Ne yazık ki romatizmal hastalıklar herkeste ve her yaşta görülebilir. Birçok ülkede yüksek tansiyondan sonra en yaygın hastalık romatizmal hastalıklardır. Nüfusun yaşlanmasına, daha hareketsiz yaşamaya, insanların gittikçe daha kilolu olmalarına, stres ve tekrarlayan uygunsuz hareketlere bağlı olarak romatizmalı hasta sayısında gittikçe artış olmaktadır. Tıpta sağlanan gelişmeler, beslenme ve çalışma şartlarının iyileşmesi sayesinde artık çok daha uzun yaşıyoruz. Büyük salgın hastalıklar, savaşlar, ağır çalışma koşulları gibi olumsuzlukların ortadan kalkması insan ömrünü uzatıyor bu da daha fazla insanın romatizmal hastalığa yakalanması anlamına geliyor. Ayrıca konforun artması ağrıları insanlar için daha önemli bir sorun haline getirmektedir. Yine; oturarak çalışma, bilgisayar ve tv karşısında geçen saatler, uzun süren yolculuklar, ağırlık kaldırma, aşırı kilo vs.. eklemlere daha fazla yük binmesine sebep olmaktadır.
Hemen farkına varılmasa bile, 40 yaşına giren her 10 kişiden yaklaşık 9’unun vücut yükünü taşıyan eklemlerinde, büyük ihtimalle diz, kalça, omurga eklemlerinde, osteoartrit (kireçlenme) gelişir. Ancak bunların bir kısmında ağrı oluşturacak kadar belirgin osteoartrit vardır çoğunda ise ağrı yoktur.
Romatoit artritin ise yaşı yoktur; bir tipi küçük çocuklarda bile görülür. Ama asıl 20-50 yaşlarında yaygındır. Kadınlarda daha sık görülür.
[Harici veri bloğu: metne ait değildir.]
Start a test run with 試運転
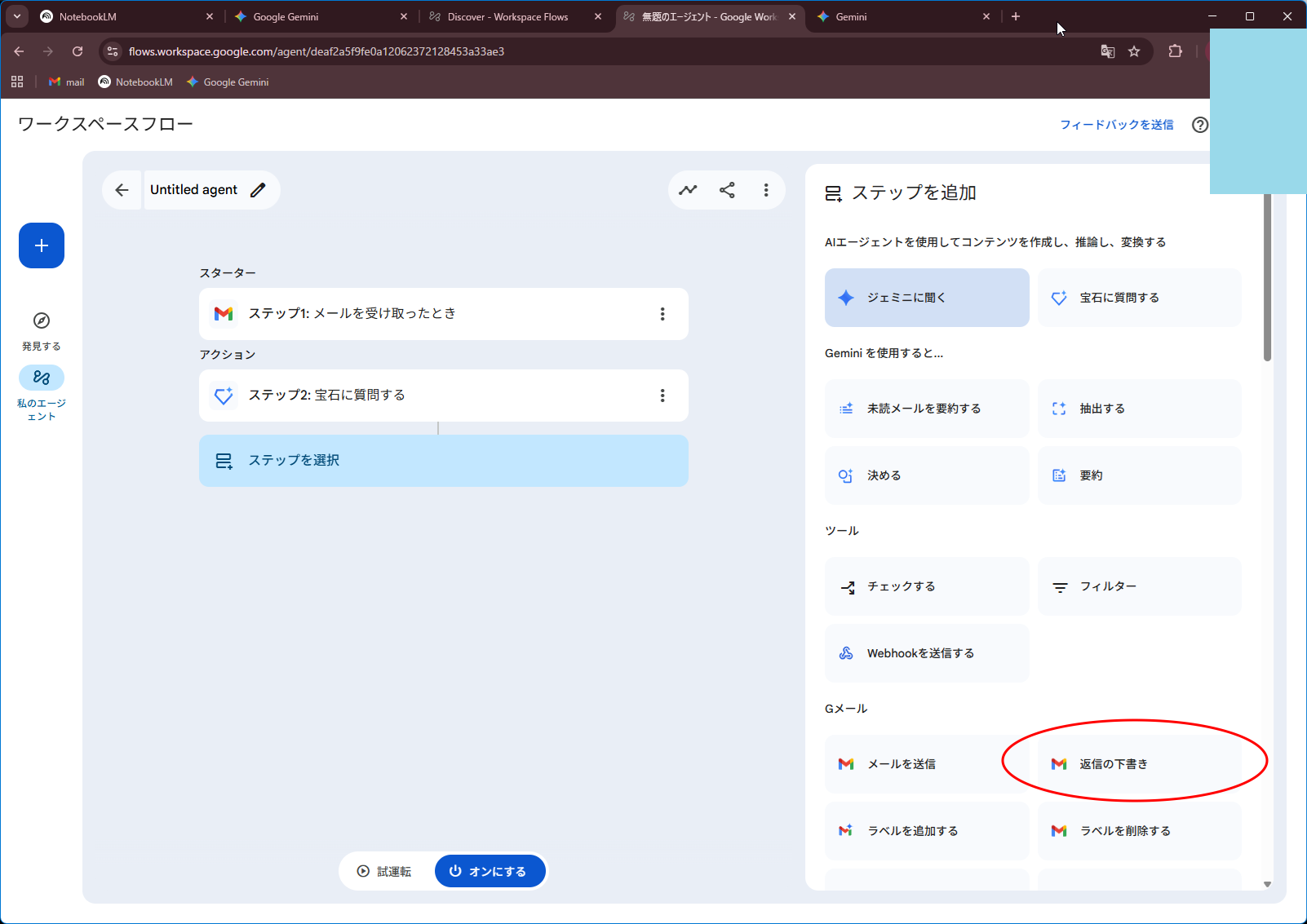This screenshot has height=924, width=1307. (384, 871)
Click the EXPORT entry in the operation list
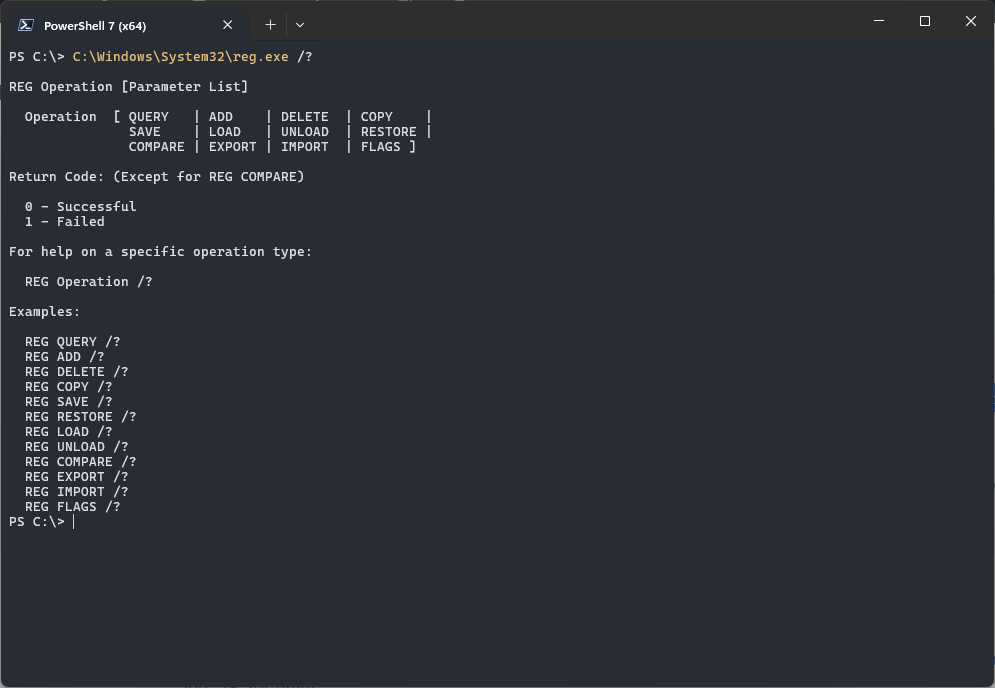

Gut, ankilozan spondilit, reiter, lupus ve polimiyalji gibi diğer romatizmal hastalıklar çok daha seyrek görülürse de, bunların bazılarında önemli artışlar olmuştur. Tıbbi bilgilenmede artmadan dolayı eskiden teşhis edilemeyen bir çok romatizmal hastalık bugün teşhis edilmektedir.
Hem osteoartrit (OA), hem de romatoit artrit (RA) eklemlerde ağrı ve şişmeye yol açar. Romatoit artritteki iltihap ya da şişme, osteoartritteki şişmeden çok daha şiddetlidir. Osteoartritteki ağrı ve fonksiyon kaybı, kıkırdak ve bazen de kemik yıkımından ve yeni kemik oluşumlarından kaynaklanır. Romatoid artrit ise sinovial zardan başlar ve bütün eklemi etkiler. Ağrı biçiminde ortaya çıkan rahatsızlık, eklem hareketlerini sınırlar.
Ağrıdan dolayı eklemlerin yeterince çalışmaması, eklem çevresindeki kasları zayıflatır ve eklemi iyice sertleştirir. Osteoartrit; yaşam süresini tehdit etmez, ama uygun biçimde tedavi edilmezse, hareket yeteneğini sınırlayıp yaşam biçimini değiştirebilir ve bu gelişmeler çok moral bozucu olabilir, hastalarda ruhsal ve bedensel bir çökkünlük olabilir. Neyse ki, tedaviyle hastalığın seyri büyük ölçüde değiştirilebilir. Romatoit artrit; kalıcı hasarlardan kaçınmak için hemen tedavi edilmesi gereken daha tehlikeli bir hastalıktır. Tedavi edilmediğinde eklemleri ve hatta vücudun başka bölgelerini hasara uğratmakla kalmaz, ciddi ek sorunlara (komplikasyonlara) yol açar. Normal koşullarda vücudu koruyan ve zorlu hastalıkları savuşturmaya yardım eden bağışıklık sistemi, bu hastalıkta eklemlere karşı saldırıya geçer, eklemi döşeyen sinovial dokuda şişme ve kalınlaşmaya yol açar. Kıkırdak ve kemik yıkıma uğrayabilir. Hasta kendini çok kötü hissedebilir. İştah kaybolur, vücudun her yanı ağrır, ateş yükselir ve sürekli halsizlik hissedilir. Romatoid artrit her yaşta ve kadınlarda, osteoartrit 40 yaşından sonra her iki cinste, ankilozan spondilit ise daha çok genç erkeklerde görülür. Yumuşak doku romatizmaları ise 20 yaşından sonra her iki cinste görülür.